2. Do you require specialised skills and expertise only for a specific project? – As control system technologies evolve, it is necessary to maintain a company’s in-house engineers awareness and skill levels. This must be a considered investment. Extensive training is often needed which attracts additional cost to your company. Outsourced engineers need to stay at the forefront of engineering technologies to ensure their own sustained income and spread the cost annually across multiple projects.
3. How complex is the project and what risk does it carry? – Modern, high-feature control equipment cannot be upgraded using traditional methods. To attempt to do so without the specialist knowledge required may result in higher costs and running over budgeted times. Outsourced system integrators have a wealth of experience providing better guarantees on the methods used to update equipment and thus will lower the overall risk.
4. Health & safety and risk mitigation – Only the control equipment designed to meet a company’s health and safety obligations match the complexity of today’s regulations. The ability to engineer a compliant system is a legal requirement and not to be underestimated.
5. Project time-scales – It goes without saying that control system upgrades require machine downtime to accommodate installation and commissioning activities. Automation companies have the benefit of project teams that can effectively reduce machine downtimes significantly.
6. Collaboration is key – Ideally, as mentioned above, a combination of an internal project engineer or team working closely with the outsourced project design and delivery company works better for a successful delivery and ownership of a project. Making sure both teams cooperate closely and trust each other is essential. Information flow, clarity of objectives and clear design principles are three pre-requisites that will ensure good project management and mutual understanding.

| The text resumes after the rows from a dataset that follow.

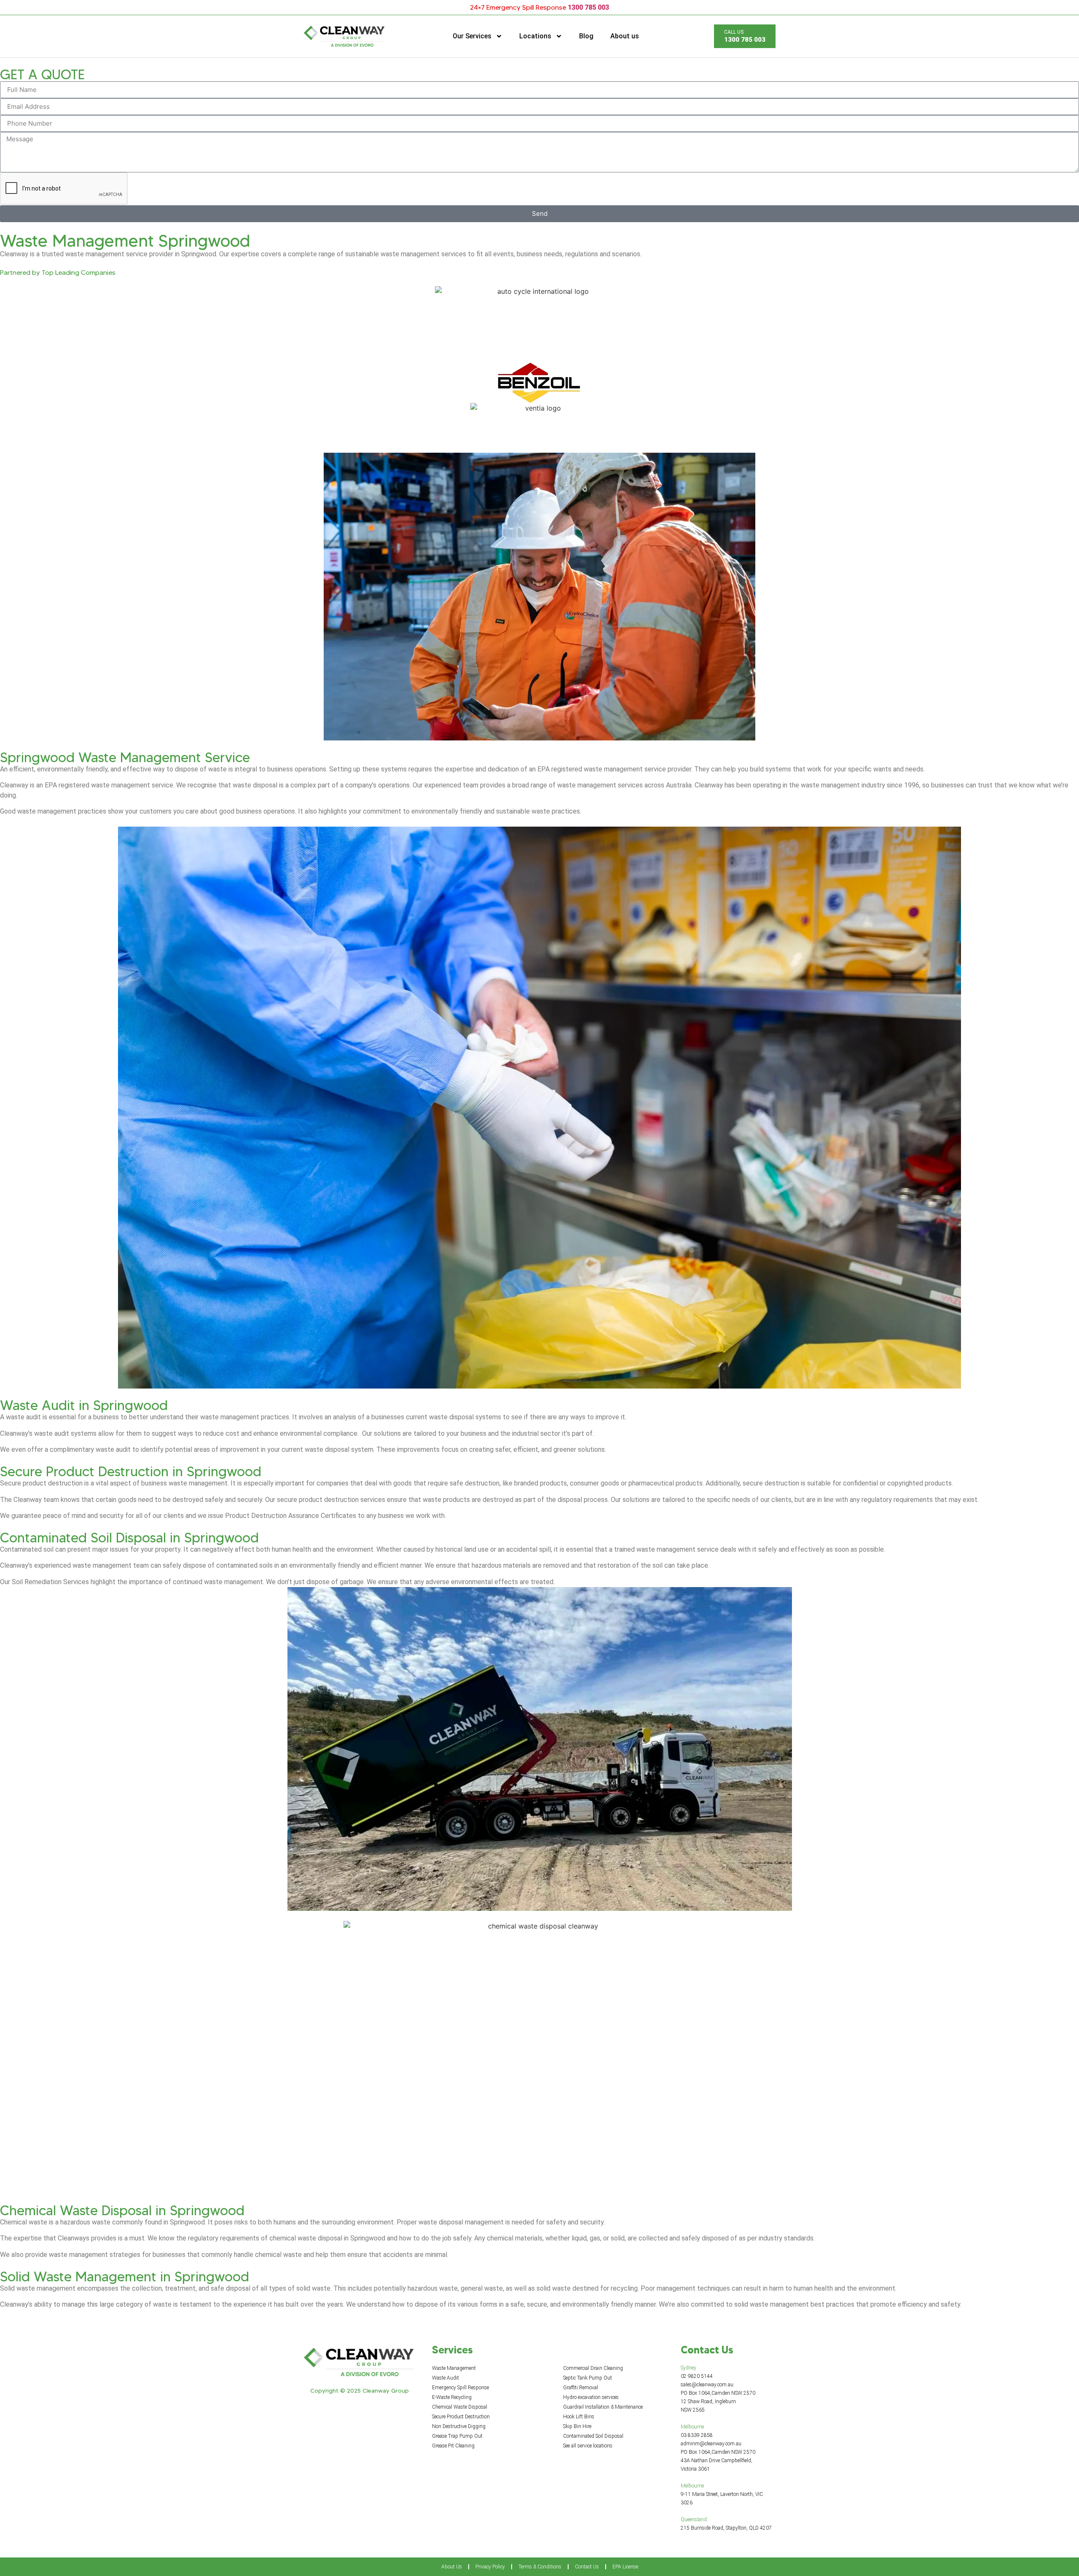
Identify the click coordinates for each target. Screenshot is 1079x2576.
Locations (535, 36)
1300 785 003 (588, 7)
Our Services (472, 36)
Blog (586, 36)
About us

7. Does the integrator understand your business? – A steep learning curve should be expected at the start of every project for any external engineering team whilst acquiring detailed knowledge of the application. Establishing long standing business relationships, based on performance and trust gained over numerous collaborative projects will promote a better understanding of the clients’ processes for the integrator. This understanding will bring real time and cost savings together with a level of trust that makes working together more natural.